Psalm 103 offers thanksgiving for God’s Goodness.
* [Psalm 103] The speaker in this hymn begins by praising God for personal benefits (Ps 103:1–5), then moves on to God’s mercy toward all the people (Ps 103:6–18). Even sin cannot destroy that mercy (Ps 103:11–13), for the eternal God is well aware of the people’s human fragility (Ps 103:14–18). The psalmist invites the heavenly beings to join in praise (Ps 103:19–22). (Psalms, PSALM 103, n.d.)
The First Letter of John declares God Is Love.

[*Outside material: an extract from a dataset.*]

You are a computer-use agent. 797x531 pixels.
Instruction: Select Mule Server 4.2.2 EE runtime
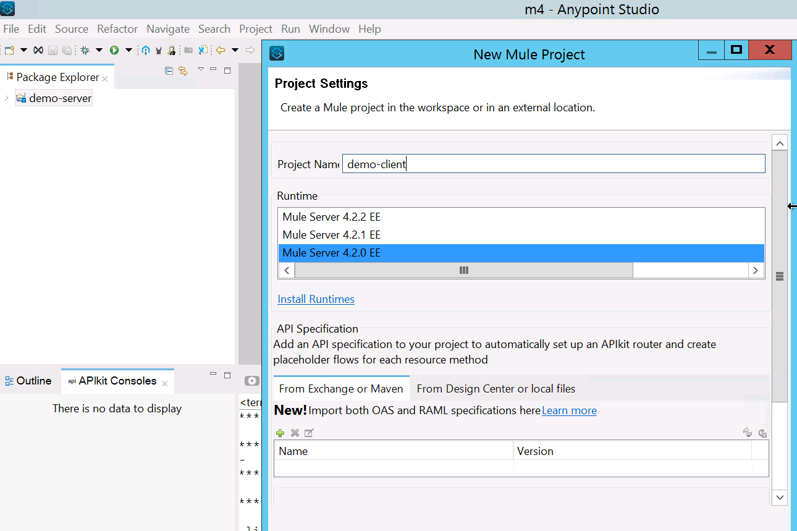tap(331, 217)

* [4:7–12] Love as we share in it testifies to the nature of God and to his presence in our lives. One who loves shows that one is a child of God and knows God, for God’s very being is love; one without love is without God. The revelation of the nature of God’s love is found in the free gift of his Son to us, so that we may share life with God and be delivered from our sins. The love we have for one another must be of the same sort: authentic, merciful; this unique Christian love is our proof that we know God and can “see” the invisible God.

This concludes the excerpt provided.